Pubblichiamo alcuni brani del saggio del Prof. Giuseppe Parlato “Dal Memorandum del 1954 a Osimo”.
*
A luglio [1974], per cercare di risolvere la crisi, il governo italiano attivò il canale segreto, A questo punto, l’ambasciatore Milesi Ferretti fu sostituito da Eugenio Carbone, Direttore generale del Ministero dell’industria, che si sarebbe confrontato con Boris Snuderl, presidente del Comitato federale per i rapporti economici. Carbone, personaggio controverso e discusso successivamente per la sua appartenenza alla loggia P2 di Licio Gelli, divenne quindi l’eminenza grigia delle trattative e il vero artefice del Trattato di Osimo. Al di fuori delle luci della ufficialità, Carbone riuscì a portare a conclusione la trattativa, cedendo su tutte, o quasi, le richieste jugoslave: l’irrigidimento di Belgrado aveva sortito i suoi effetti. […]
La novità apportata dal canale segreto era la zona industriale alle spalle di Trieste, allo scopo di realizzare un polmone economico alla città, favorendo il porto giuliano anziché quelli di Capodistria o di Fiume. Si trattava dell’elemento centrale e decisivo per “convincere” buona parte degli ambienti ostili all’accordo con Belgrado: se il problema di Trieste era quello di rischiare lo strangolamento dal punto di vista economico da parte della Jugoslavia, la soluzione di Carbone sembrava risolvere il problema perché la città giuliana avrebbe avuto ugualmente un retroterra utilissimo per il porto. Ma nel corso delle trattative, la proposta fu completamente stravolta e la zona industriale fu individuata nel Carso: essa avrebbe rappresentato un ulteriore vincolo per la città, limitandone ulteriormente l’operatività economica e non avrebbe avuto alcun vantaggio per il porto; essa, inoltre, sarebbe potuta diventare una base per la penetrazione jugoslava nella provincia di Trieste. […]
L’accordo fu firmato segretamente da Carbone e Snuderl solo il 6 agosto 1975. Un mese più tardi, l’11 settembre 1975, il plenipotenziario Camillo Giuriati, che dirigeva la delegazione italiana alla Commissione mista italo-jugoslava per i problemi di confine, sentitosi scavalcato dall’iniziativa riservata di Moro in favore di Carbone, si dimetteva per protesta dall’incarico. Gli accordi, resi noti a Gran Bretagna, Usa e Francia a settembre, furono presentati al Parlamento da Moro e da Rumor il 1° ottobre 1975. Il Movimento sociale italiano – Destra nazionale accese il dibattito sia alla Camera che al Senato, mentre Rumor affermò che era doveroso ratificare il Trattato per adeguare la prassi alla norma: si trattava di rendere formale ciò che già era definitivo. […]

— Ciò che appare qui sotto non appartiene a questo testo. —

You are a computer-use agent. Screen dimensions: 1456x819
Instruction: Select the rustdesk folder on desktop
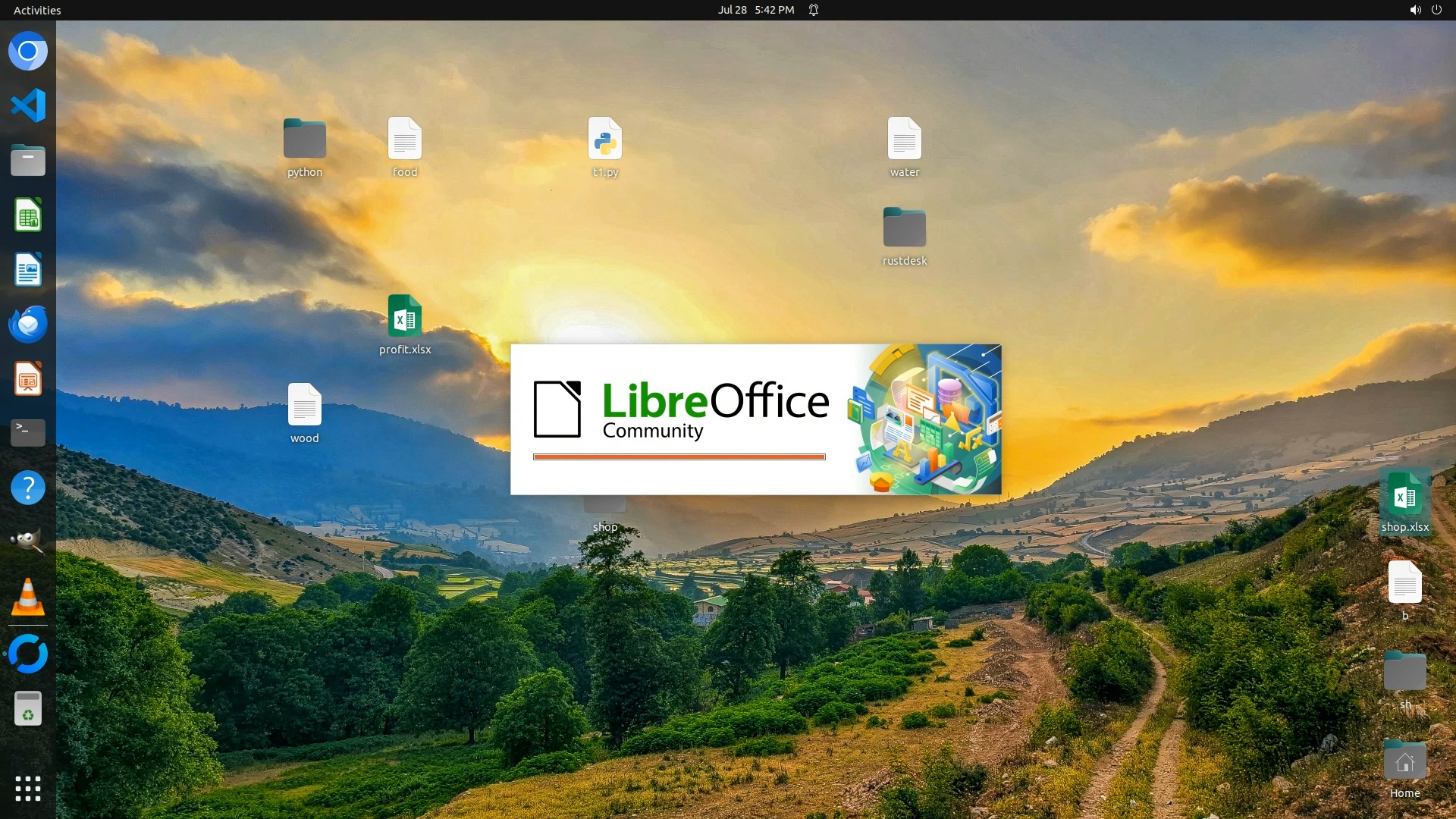pos(904,228)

Il 10 novembre 1975, a Osimo, l’accordo fu firmato poco solennemente, in una cittadina blindata e quasi alla chetichella, da Rumor e da Minic, i due ministri degli esteri. Ma per la ratifica si dovette attendere ancora più di un anno. L’iter fu particolarmente lungo: la ratifica alla Camera avvenne il 17 dicembre 1976, mentre quella al Senato fu approvata il 24 febbraio 1977. La ratifica formale dello Stato italiano, con relativa legge (n. 73/77) avvenne il 14 marzo 1977. […]
In effetti, a vederne gli esiti (a cominciare dalla zona industriale di Trieste che, per fortuna, non decollò mai) il bilancio del Trattato di Osimo non può dirsi positivo. Esso non servì a tutelare meglio la comunità italiana oltreconfine, come dimostrò la vicenda di Borme, defenestrato dai comunisti croati poco prima della stipula del Trattato; non servì a migliorare la situazione economica di Trieste, la quale continuò ad essere assistita e a soffrire del confine troppo stretto per i commerci portuali; non servì neppure a definire il contenzioso con Belgrado perché se il confine era già definito con il Memorandum d’Intesa (e lo era solo perché l’Italia non volle o non seppe rivendicare subito i propri diritti e non attendere oltre un ventennio), allora non si comprende perché si sia dovuto formalizzare ciò che era già acquisito. Infine, non servì neppure a puntellare il regime del Maresciallo Tito: la Jugoslavia, infatti, implose subito dopo la sua scomparsa.